According to Reuters, Chris Martin doesn't like EMI shareholders:
British rock band Coldplay played Manhattan on Tuesday to promote their highly anticipated new album and said they are uncomfortable that they sell so many albums they can move a major corporation's stock price. EMI Group Plc, the world's third-largest music company and owner of Coldplay's label Capitol, warned in February that profits would be lower because the band took longer than expected to finish their first studio album in three years.
But lead singer and charismatic frontman Chris Martin said in an interview, "I don't really care about EMI. I'm not really concerned about that.

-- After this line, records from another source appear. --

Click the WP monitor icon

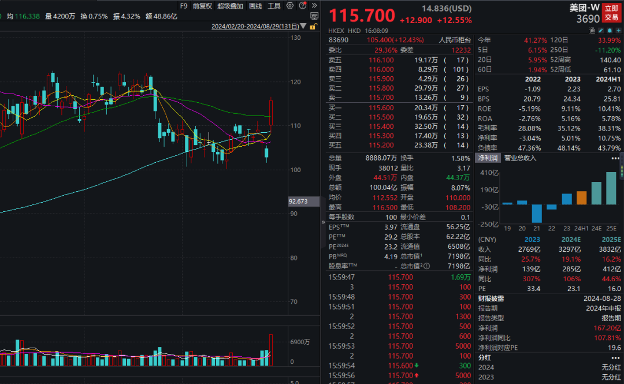tap(314, 16)
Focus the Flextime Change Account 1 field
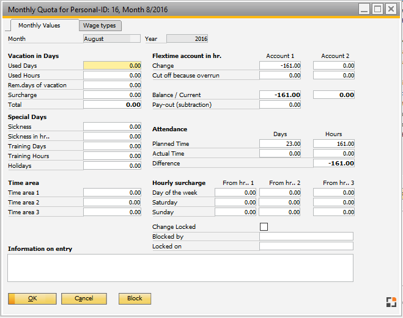The height and width of the screenshot is (318, 403). [281, 66]
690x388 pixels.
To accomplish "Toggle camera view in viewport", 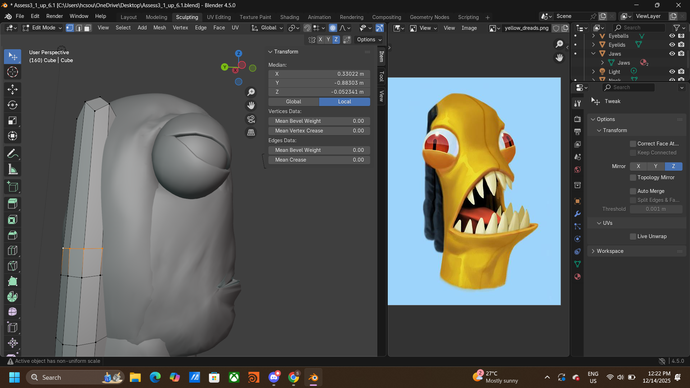I will pos(251,119).
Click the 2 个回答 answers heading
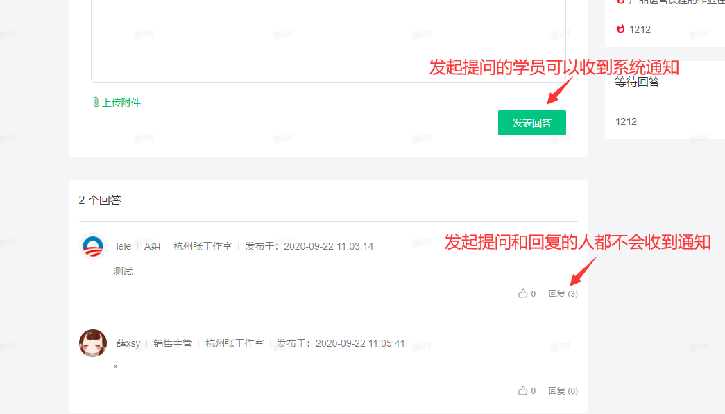725x414 pixels. (100, 200)
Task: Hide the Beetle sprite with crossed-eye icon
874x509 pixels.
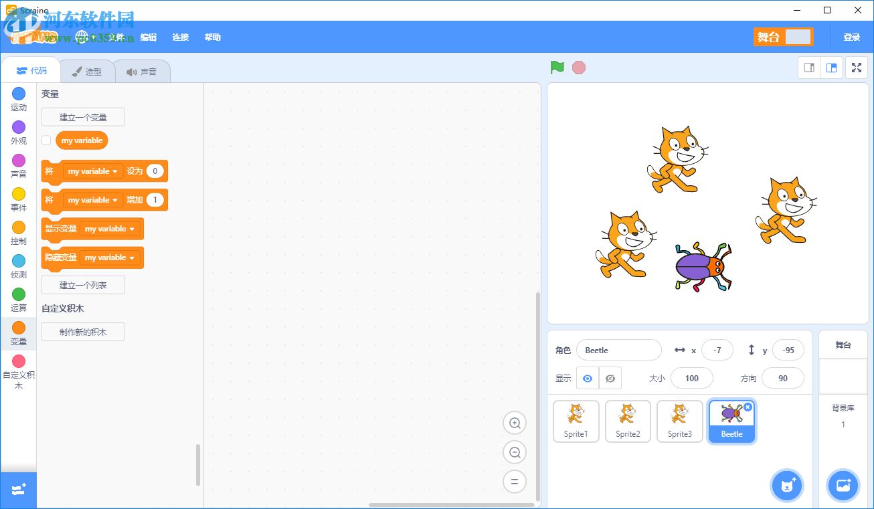Action: [x=610, y=379]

I think shareholders are the great evil of this modern world," Martin told Reuters before a concert at Manhattan's Beacon Theatre.
...Martin said the album was delayed because their first eight months of recording sessions produced songs that lacked the "spark" of such earlier hits as "Yellow," "Clocks" and "The Scientist." "It's very strange for us that we spent 18 months in the studio just trying to make songs that make us feel a certain way and then suddenly become part of this corporate machine," Martin said backstage.

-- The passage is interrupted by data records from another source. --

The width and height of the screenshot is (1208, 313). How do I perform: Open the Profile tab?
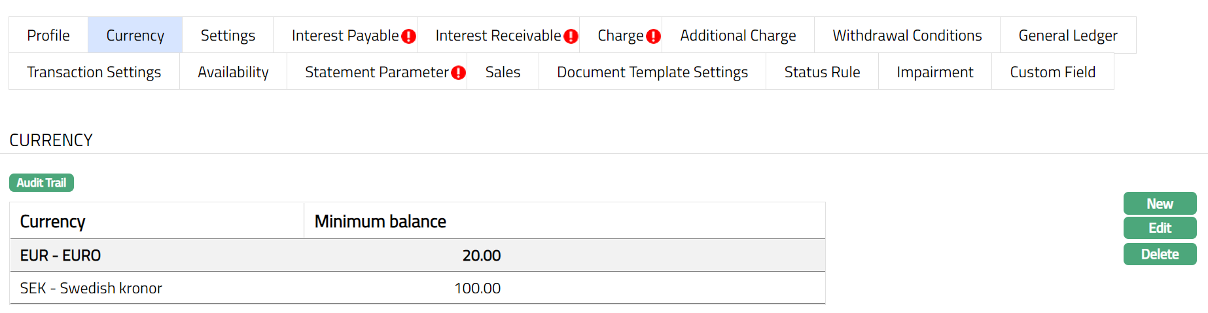48,35
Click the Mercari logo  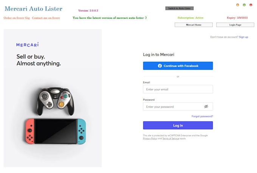[27, 44]
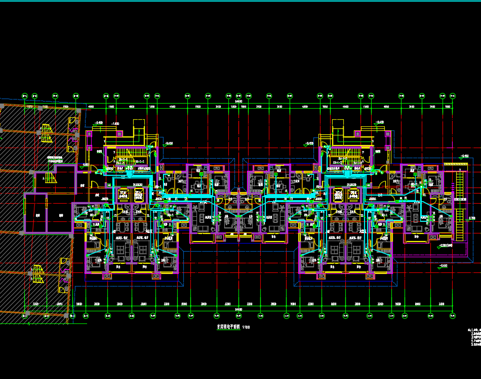Select the long yellow ladder at far right
Screen dimensions: 481x379
point(459,207)
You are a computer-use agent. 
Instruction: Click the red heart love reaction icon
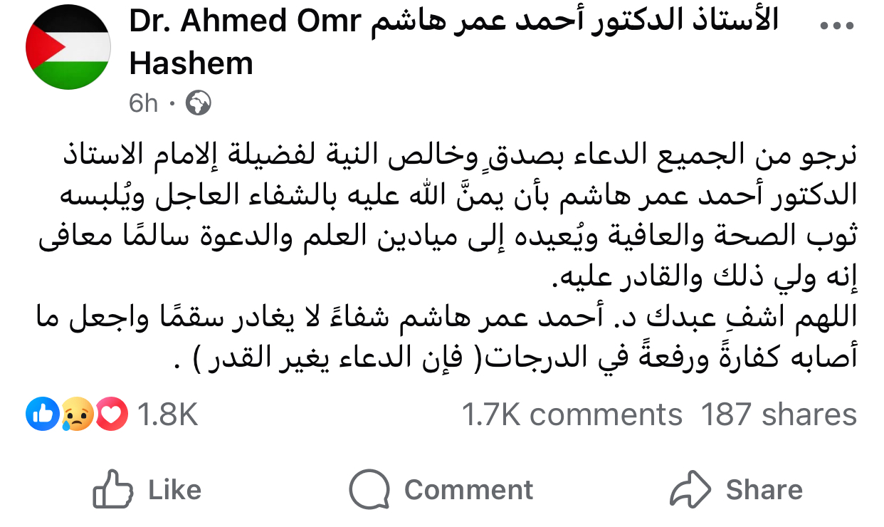click(x=111, y=414)
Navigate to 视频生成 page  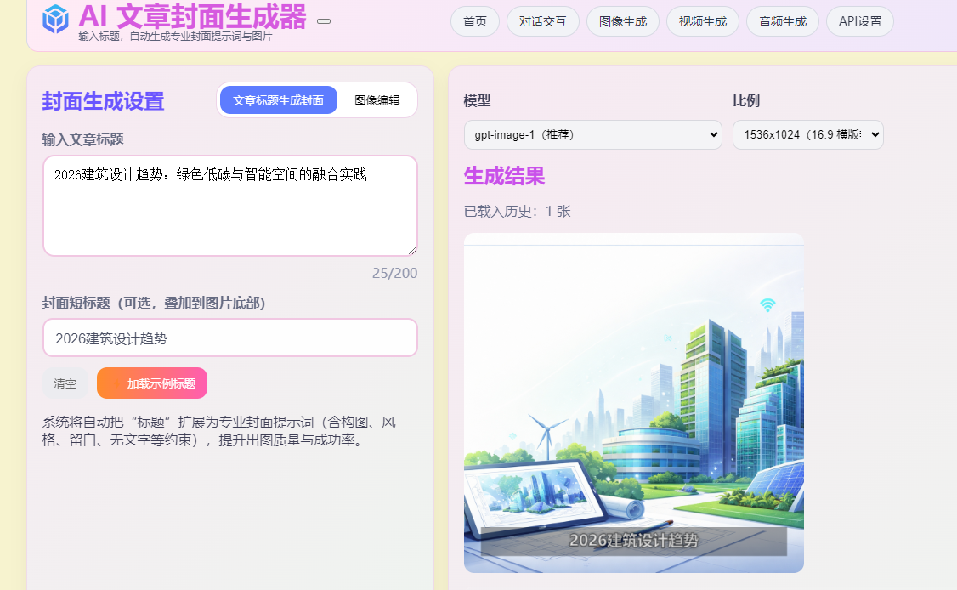point(702,21)
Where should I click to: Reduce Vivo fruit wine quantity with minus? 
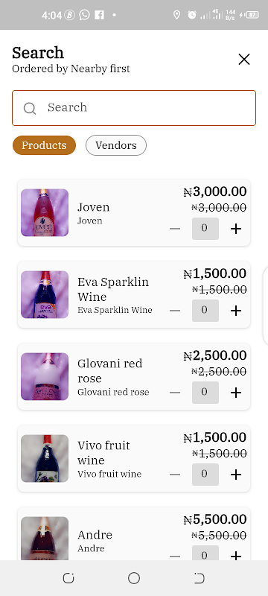(175, 475)
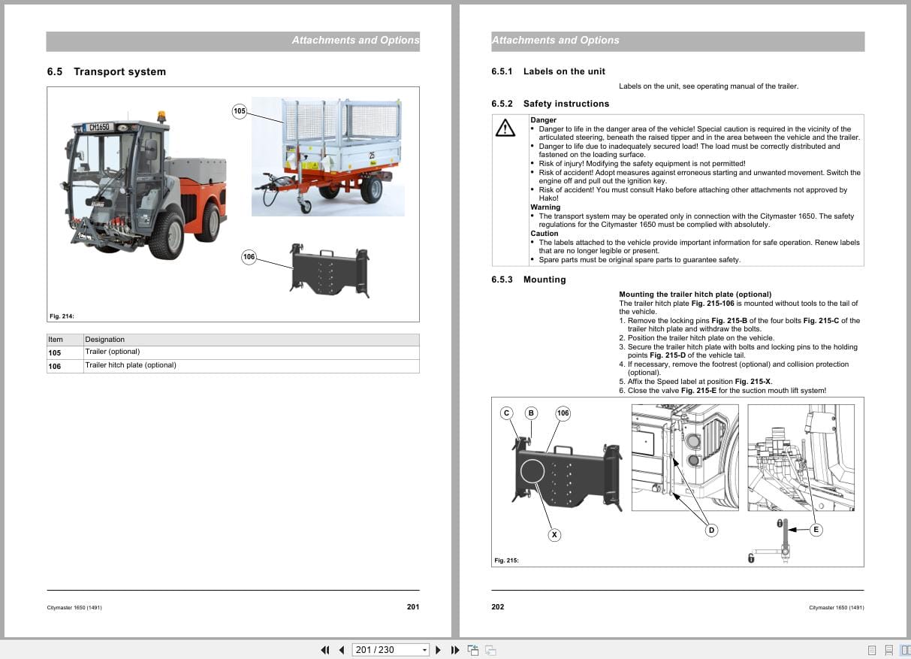
Task: Click the Fig. 215-X reference text
Action: point(751,382)
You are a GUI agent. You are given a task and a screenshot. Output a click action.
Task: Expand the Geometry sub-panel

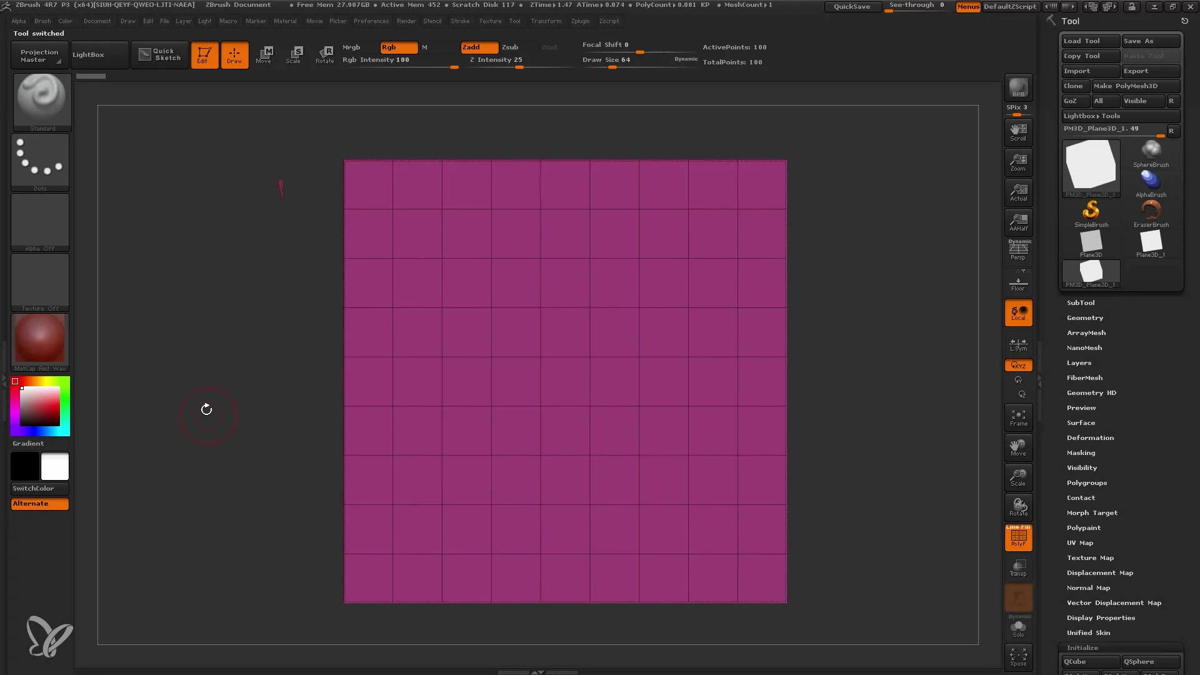1084,318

...On Monday, the band recorded an episode of VH1's "Storyteller" show and told the audience there, "Deadlines mean nothing to us. We'll sink the whole company (EMI) if we have to," Billboard reported.
It really bothers me when a band signs to a huge label, gets very successful in part because of that label, then complains that the label expects them to make hits. It would be one thing if Coldplay were tricked into the arrangement, but they knew exactly what they were getting into when they signed to EMI (unless they've never heard of the Sex Pistols). I'm sure there were plenty of small labels with no shareholders that would have loved to sign Coldplay, and they would have given them total artistic freedom. But you don't marry Gwyneth Paltrow if you're signed to Minty Fresh.